= WHAT TO DO =
I need each line of the entries below that includes the string "computer".

┌─ DATA UNDER STUDY

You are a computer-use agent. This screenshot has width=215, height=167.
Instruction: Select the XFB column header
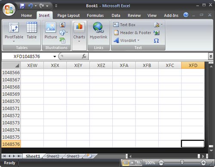[x=147, y=65]
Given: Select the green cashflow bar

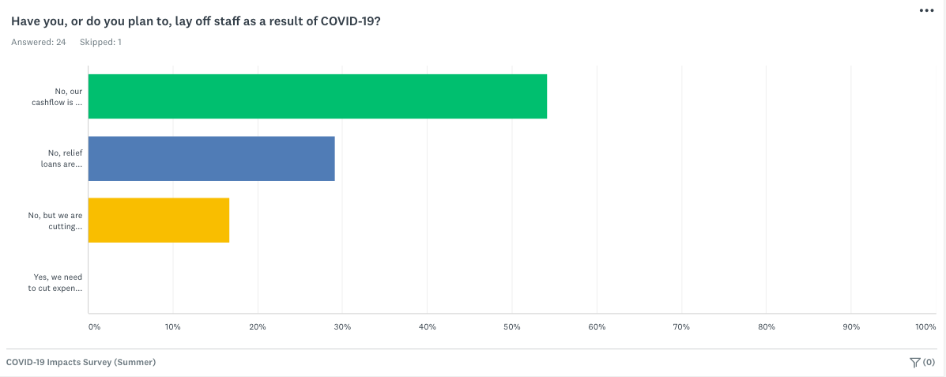Looking at the screenshot, I should click(x=318, y=96).
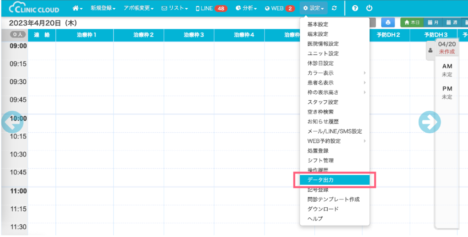Click the blue printer icon button
Screen dimensions: 468x237
coord(388,22)
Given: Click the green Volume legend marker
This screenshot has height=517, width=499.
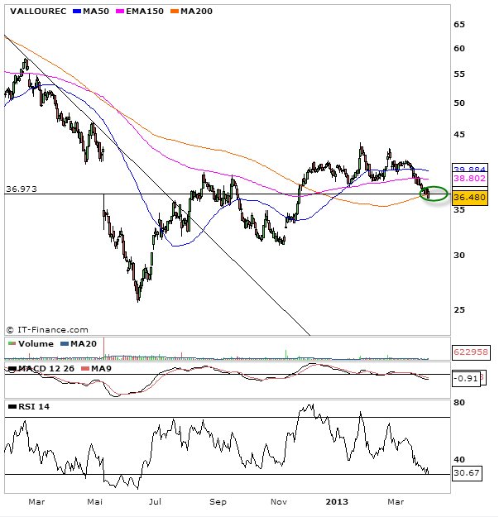Looking at the screenshot, I should 11,343.
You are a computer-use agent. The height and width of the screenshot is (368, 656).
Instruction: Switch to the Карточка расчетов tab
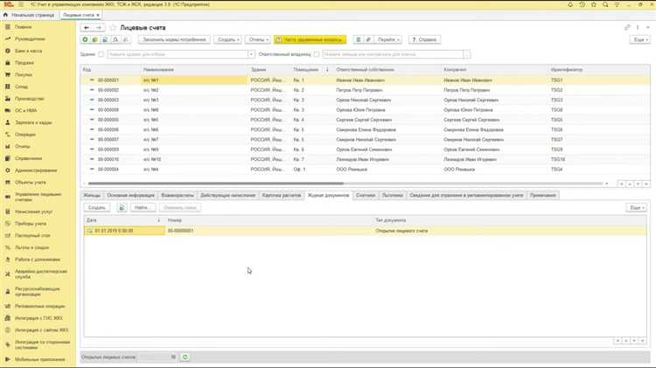[282, 195]
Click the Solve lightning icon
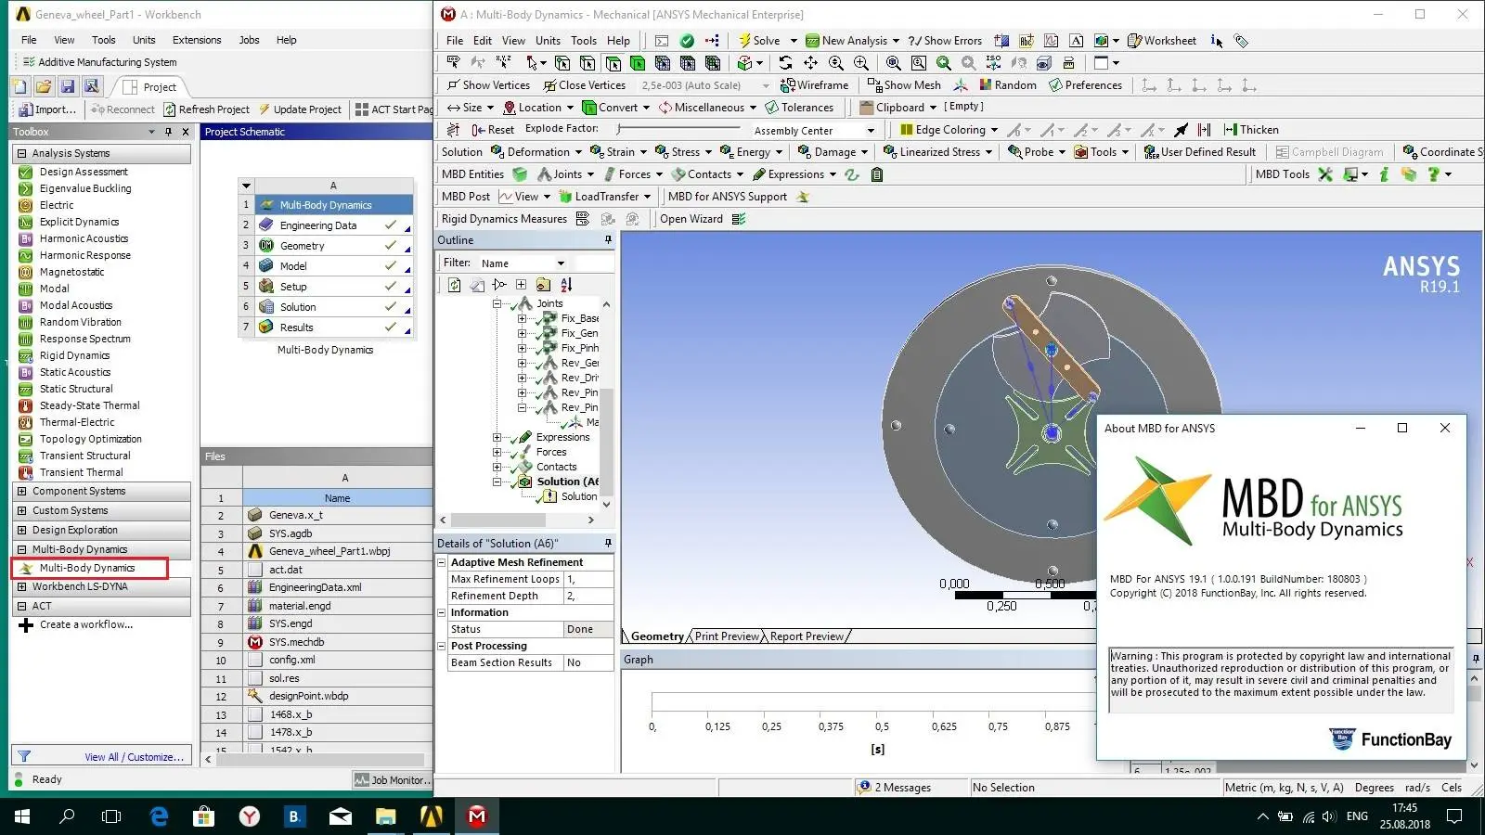This screenshot has height=835, width=1485. [x=744, y=41]
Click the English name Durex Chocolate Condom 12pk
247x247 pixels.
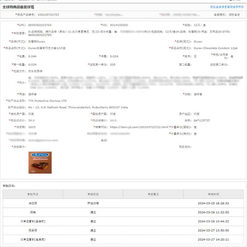pos(216,48)
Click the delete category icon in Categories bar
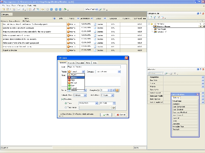The height and width of the screenshot is (153, 205). tap(163, 18)
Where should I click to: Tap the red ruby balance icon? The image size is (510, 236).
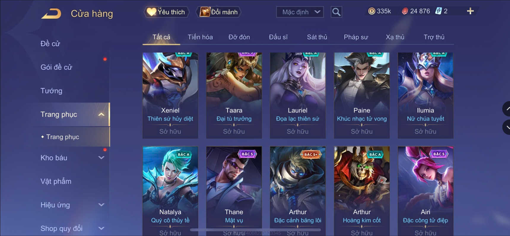coord(405,11)
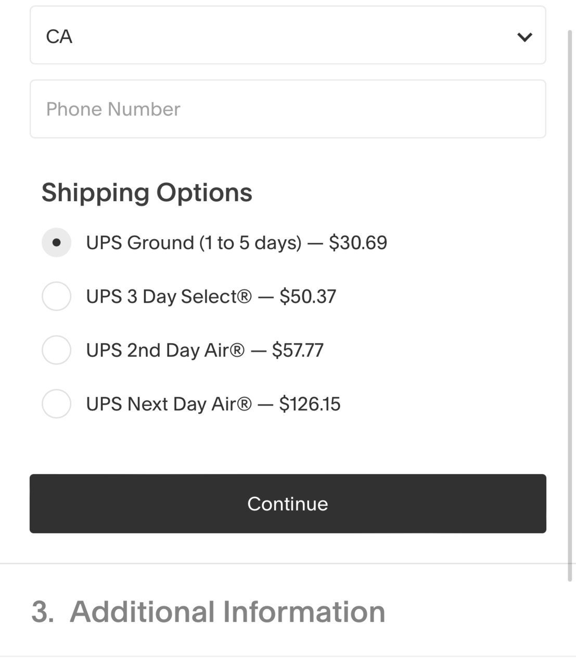
Task: Click the CA text in the state selector
Action: (59, 36)
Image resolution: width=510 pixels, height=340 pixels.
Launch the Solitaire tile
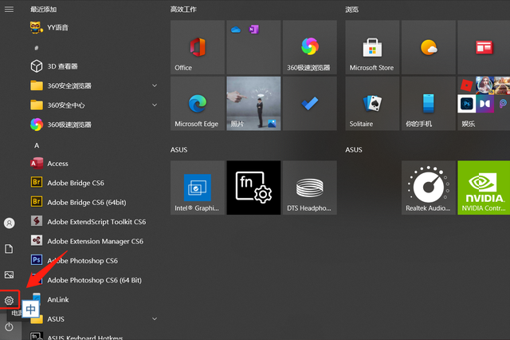(x=372, y=104)
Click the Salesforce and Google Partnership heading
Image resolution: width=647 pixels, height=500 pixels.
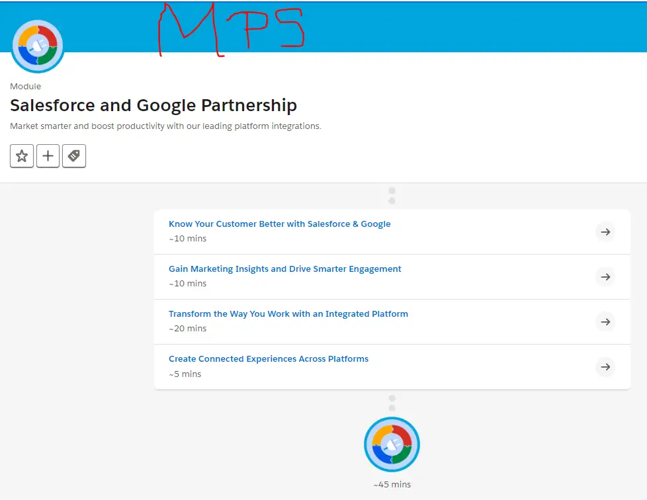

└─

= RESULT BELOW =
You are a computer-use agent. This screenshot has width=215, height=167.
You are a computer-use agent. The height and width of the screenshot is (368, 656).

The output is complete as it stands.